_WHAT YOU HAVE TO DO_
Which lines of the data below hold "Замена"? Copy each of them.

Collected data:
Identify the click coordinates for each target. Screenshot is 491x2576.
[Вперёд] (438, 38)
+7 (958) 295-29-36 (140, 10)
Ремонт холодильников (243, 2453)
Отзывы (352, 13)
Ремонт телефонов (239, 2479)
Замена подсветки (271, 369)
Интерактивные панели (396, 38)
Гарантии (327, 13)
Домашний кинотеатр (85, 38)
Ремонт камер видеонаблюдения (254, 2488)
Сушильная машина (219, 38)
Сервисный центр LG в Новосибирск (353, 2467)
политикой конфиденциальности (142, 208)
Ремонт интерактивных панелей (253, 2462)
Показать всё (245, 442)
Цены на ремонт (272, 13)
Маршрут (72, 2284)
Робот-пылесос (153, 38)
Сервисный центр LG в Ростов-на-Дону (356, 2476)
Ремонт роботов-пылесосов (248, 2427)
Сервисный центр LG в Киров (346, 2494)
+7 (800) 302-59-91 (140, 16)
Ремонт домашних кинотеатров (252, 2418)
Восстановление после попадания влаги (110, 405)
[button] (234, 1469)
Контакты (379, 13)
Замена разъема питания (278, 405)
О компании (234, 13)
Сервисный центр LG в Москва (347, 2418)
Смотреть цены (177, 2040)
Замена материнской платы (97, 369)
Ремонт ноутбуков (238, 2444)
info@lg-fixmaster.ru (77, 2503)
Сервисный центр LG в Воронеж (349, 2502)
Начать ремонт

_SOLUTION TO THIS EXERCISE_
Замена подсветки (271, 369)
Замена разъема питания (278, 405)
Замена материнской платы (97, 369)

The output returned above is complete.